* _TASK INSTRUCTIONS_: Copy down all of the data underneath, exactly as shown.

* _Saved data entries_:
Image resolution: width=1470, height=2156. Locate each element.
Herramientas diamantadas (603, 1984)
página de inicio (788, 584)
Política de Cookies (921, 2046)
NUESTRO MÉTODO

* _ANSWER SECTION_:
Image resolution: width=1470, height=2156. Locate each element.
Herramientas diamantadas (603, 1984)
página de inicio (788, 584)
Política de Cookies (921, 2046)
NUESTRO MÉTODO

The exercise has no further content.